*Page excerpt*

--*--

So that is very cool considering that most people name a fund like this after the address of their country house or something boring. I think that's really interesting. So I invited you here today because you have started an ETF of companies that have female CEOs with the ticker $WCEO, which is kind of easy to remember. Before I ask you about that, let me just ask you a little bit about yourself. Tell me about your career and how you got here, because you've been on Wall Street for a very long time.

Sure. So I've spent virtually my whole career on Wall Street. I was very lucky to start at two fantastic firms, Allen and Company and DLJ, both very famous in their own right. And I kept in that investment banking, merchant banking business for a while. And at the time, and even today, there were very few, had very few female clients, very few female CEOs, very few female CFOs, and the people that you as an investment banker would be collaborating with. But when I did have a female client, invariably I thought she was one of the top professionals I'd ever met. And that got me to thinking, why are more people not investing in women in leadership and why am I not investing in women in leadership when I think they're performers? And I think also just from a societal point of view, I'd like to be in an industry that wasn't so male dominated

And it really is quite male.

Patricia Lizarraga:
So that was the beginning of Hypatia Capital.

Chana Schoenberger:
Interesting. Okay. So why do we need an ETF of female CEOs?

Patricia Lizarraga:
Well, first of all, our investment thesis is that female CEOs will outperform the market. And the reason we believe that women CEOs will outperform today is because it is harder for women to become CEOs than for men to become CEOs. So the fact that it's harder, they have to jump over obstacles that the norm doesn't have to, and the norm is men, right? Over 90% of CEOs are men, that means that in order to get over those higher obstacles, they must have something extra. And so if we've always thought if we could isolate that performance, if we can isolate that female factor, we should be able to get some performance. And it took us a long time to figure out how to do it, but I think we finally got there. And so the first reason we need that ETF is because everybody's looking for performance. Everybody's looking for a factor that will outperform the market. And we think it's women CEOs.

Chana Schoenberger:
So if the women at the top are, if that's a signal that a company will outperform, then this should be the most obvious thing ever. Why aren't companies simply promoting more women in the first place?

--*--

*Available data*

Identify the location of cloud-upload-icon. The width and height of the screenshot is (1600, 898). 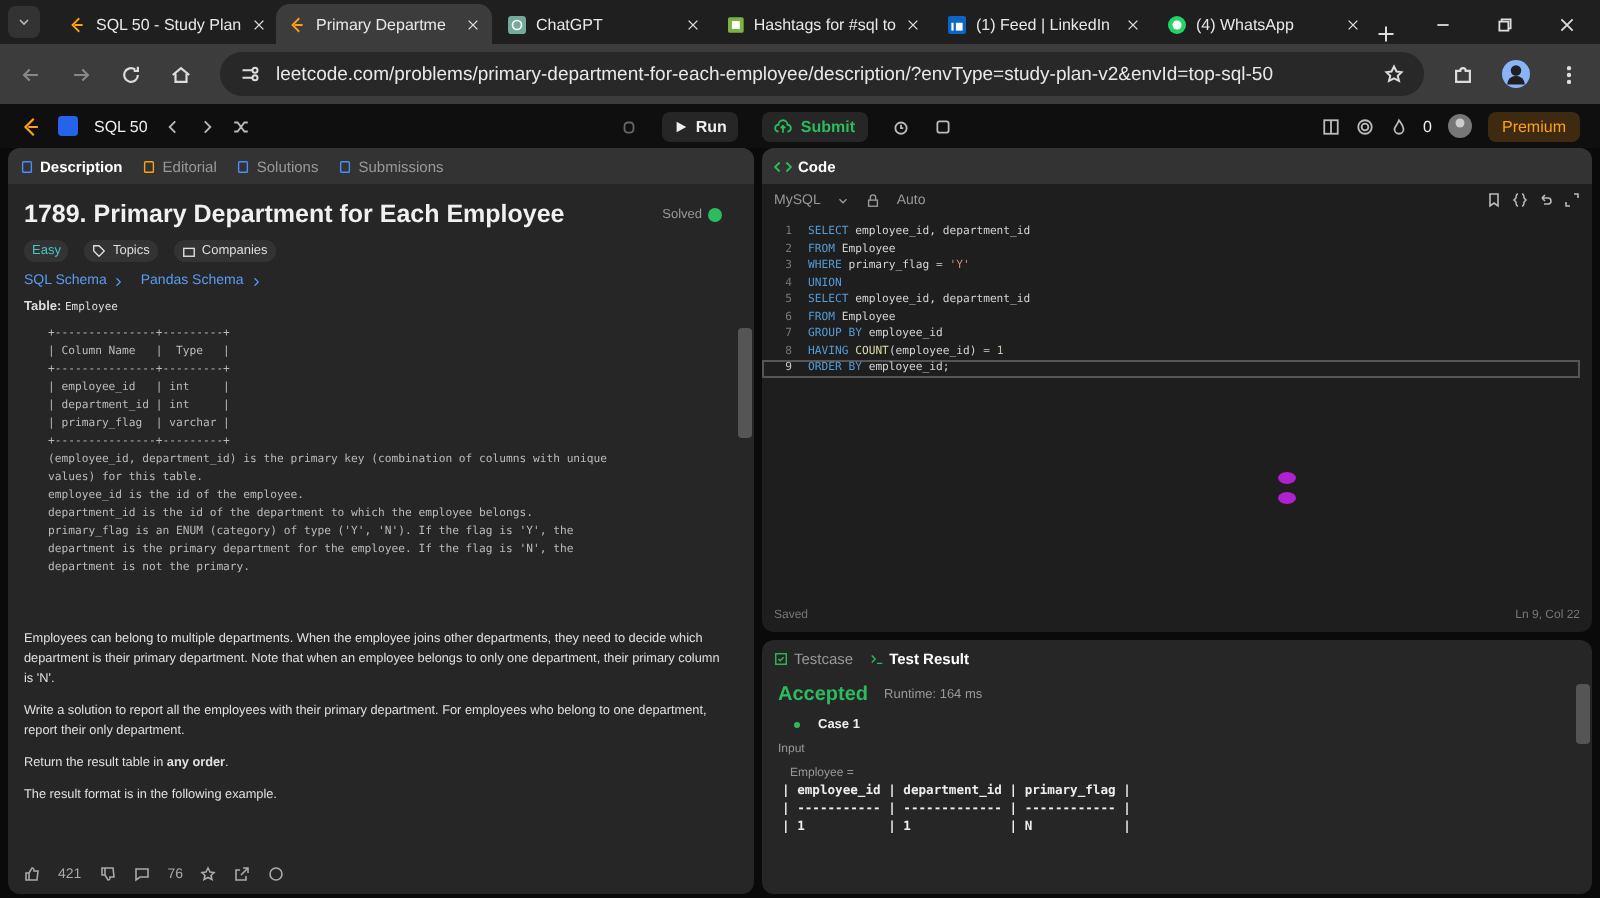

--*--

Could you reproduce the interview transcript word for word between "Sure. So I've" and "is quite male.", inclusive? Rely on the interview transcript alone, not on the data.

Sure. So I've spent virtually my whole career on Wall Street. I was very lucky to start at two fantastic firms, Allen and Company and DLJ, both very famous in their own right. And I kept in that investment banking, merchant banking business for a while. And at the time, and even today, there were very few, had very few female clients, very few female CEOs, very few female CFOs, and the people that you as an investment banker would be collaborating with. But when I did have a female client, invariably I thought she was one of the top professionals I'd ever met. And that got me to thinking, why are more people not investing in women in leadership and why am I not investing in women in leadership when I think they're performers? And I think also just from a societal point of view, I'd like to be in an industry that wasn't so male dominated

And it really is quite male.